__WORK TO BE COMPLETED__.
After locating the line that holds "You are a computer-use", copy that line and all that follow it word for word through the end of the data, with no pictures.

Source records
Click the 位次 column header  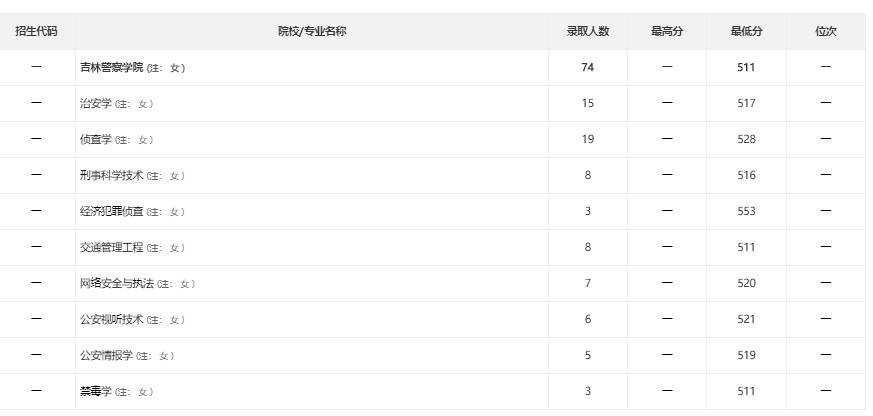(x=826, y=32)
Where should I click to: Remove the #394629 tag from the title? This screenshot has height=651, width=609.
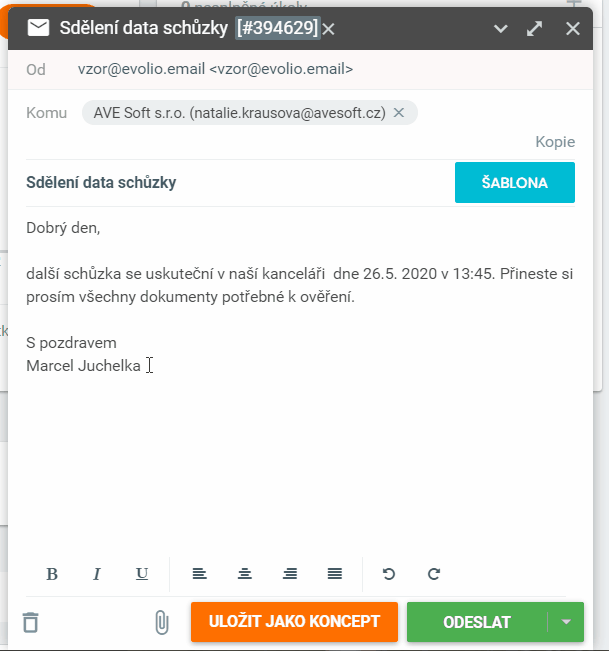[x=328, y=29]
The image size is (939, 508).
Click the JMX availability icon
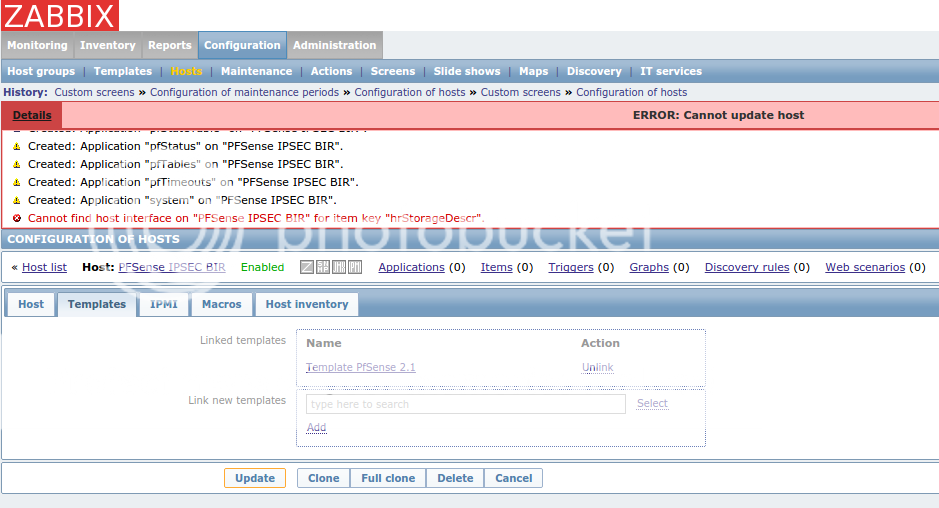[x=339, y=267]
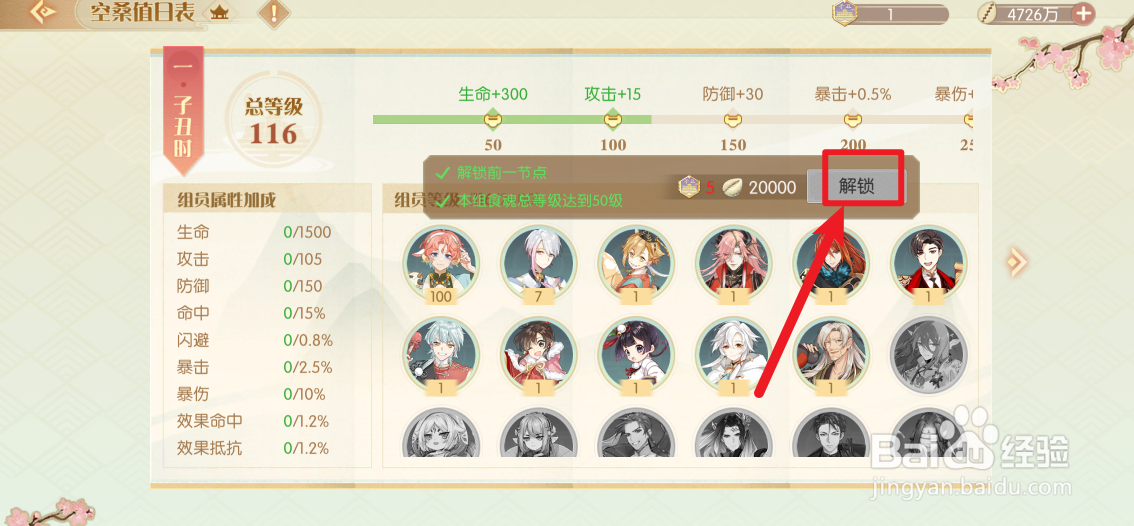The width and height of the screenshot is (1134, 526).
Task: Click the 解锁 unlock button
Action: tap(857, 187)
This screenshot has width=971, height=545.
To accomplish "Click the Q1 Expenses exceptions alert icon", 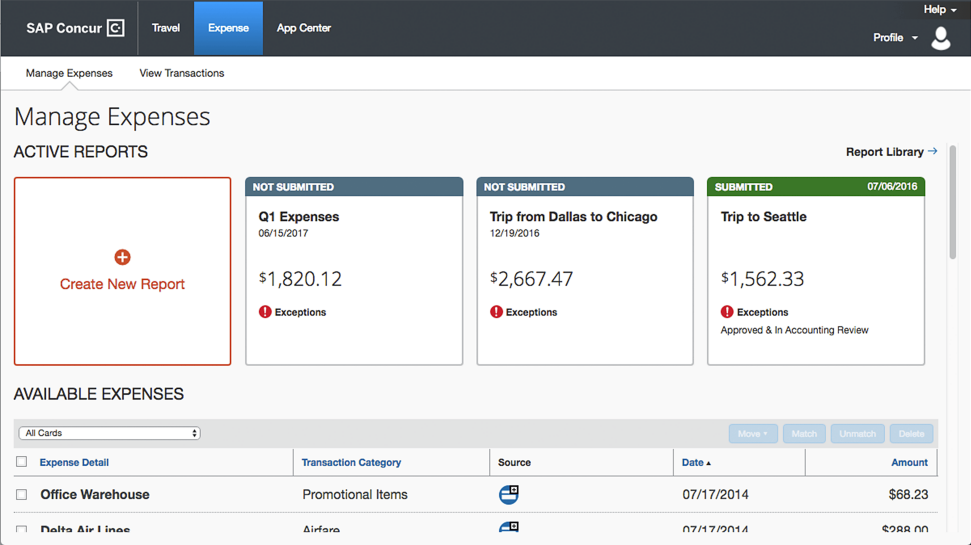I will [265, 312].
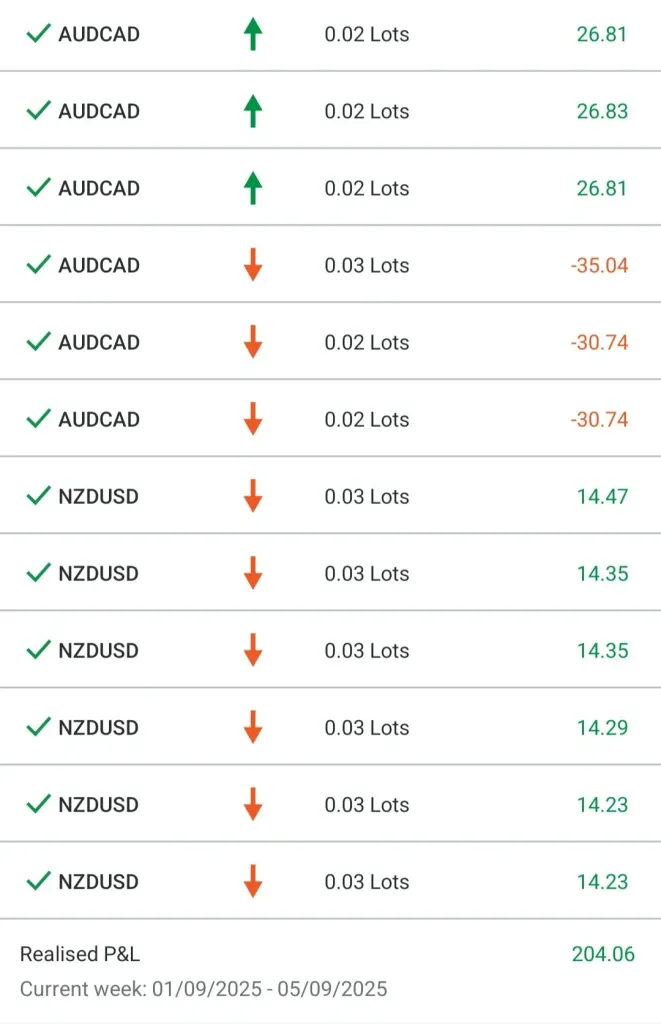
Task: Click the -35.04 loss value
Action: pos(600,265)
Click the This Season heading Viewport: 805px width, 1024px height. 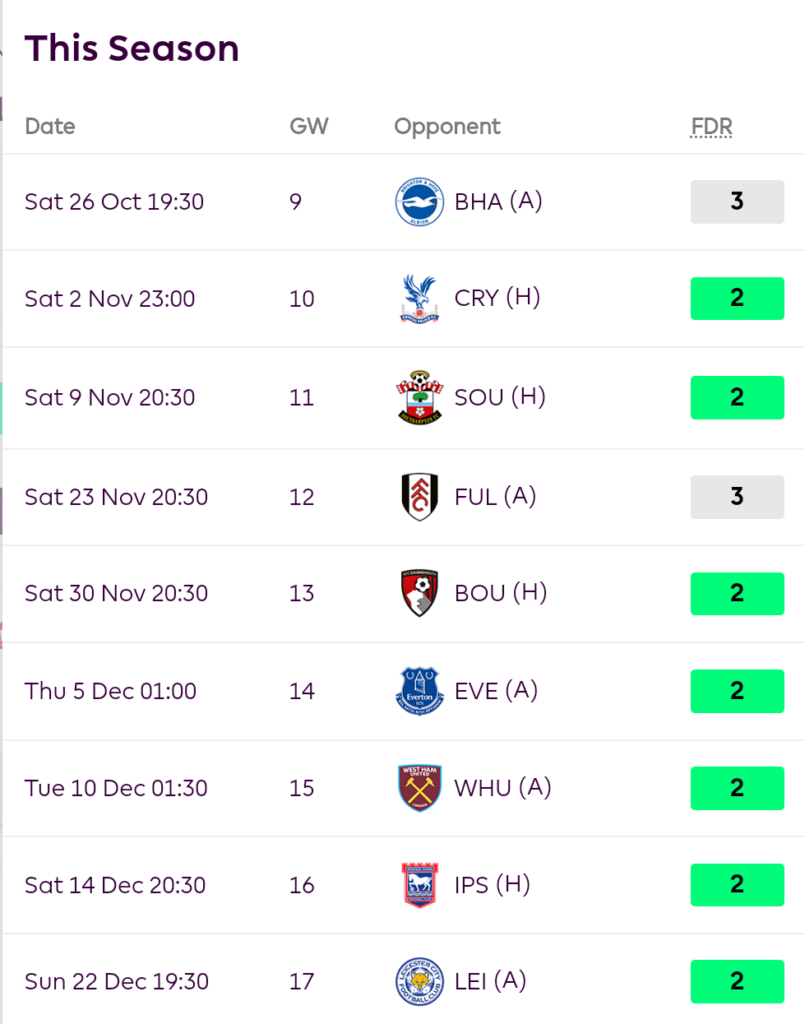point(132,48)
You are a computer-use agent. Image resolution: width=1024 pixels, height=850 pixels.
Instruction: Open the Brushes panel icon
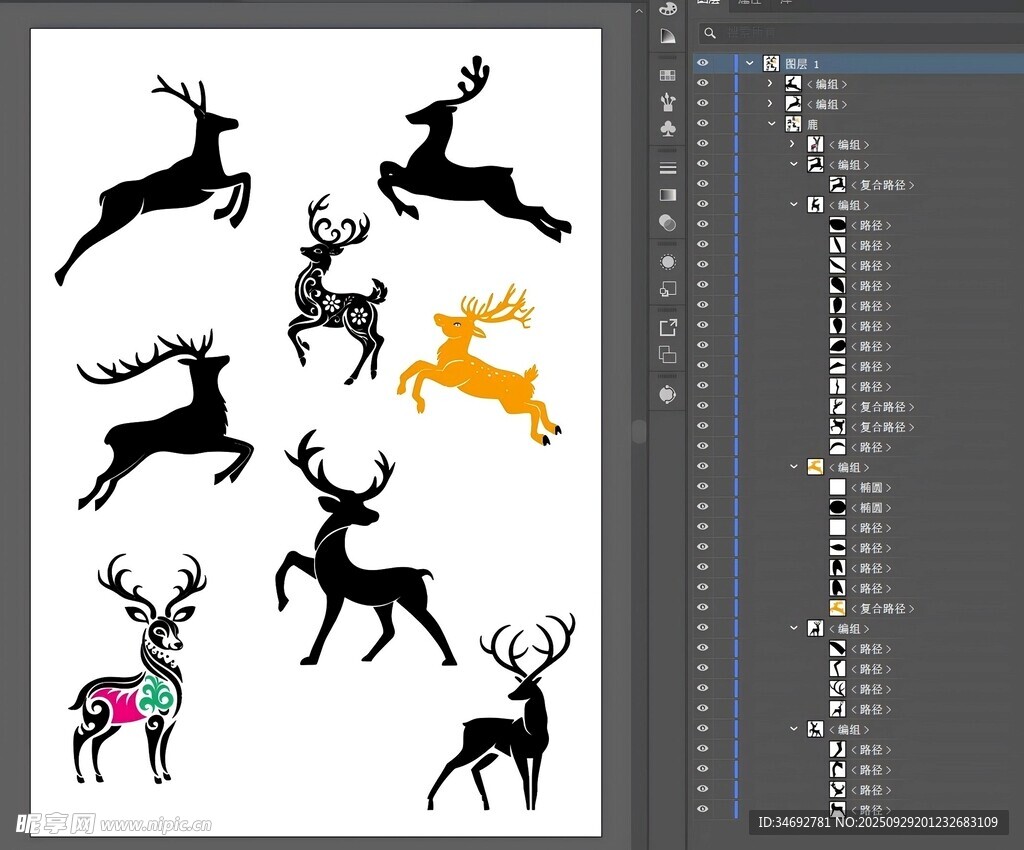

__RESULT OF THIS EXERCISE__.
You are a computer-use agent. Image resolution: width=1024 pixels, height=850 pixels.
Instruction: Open the Brushes panel icon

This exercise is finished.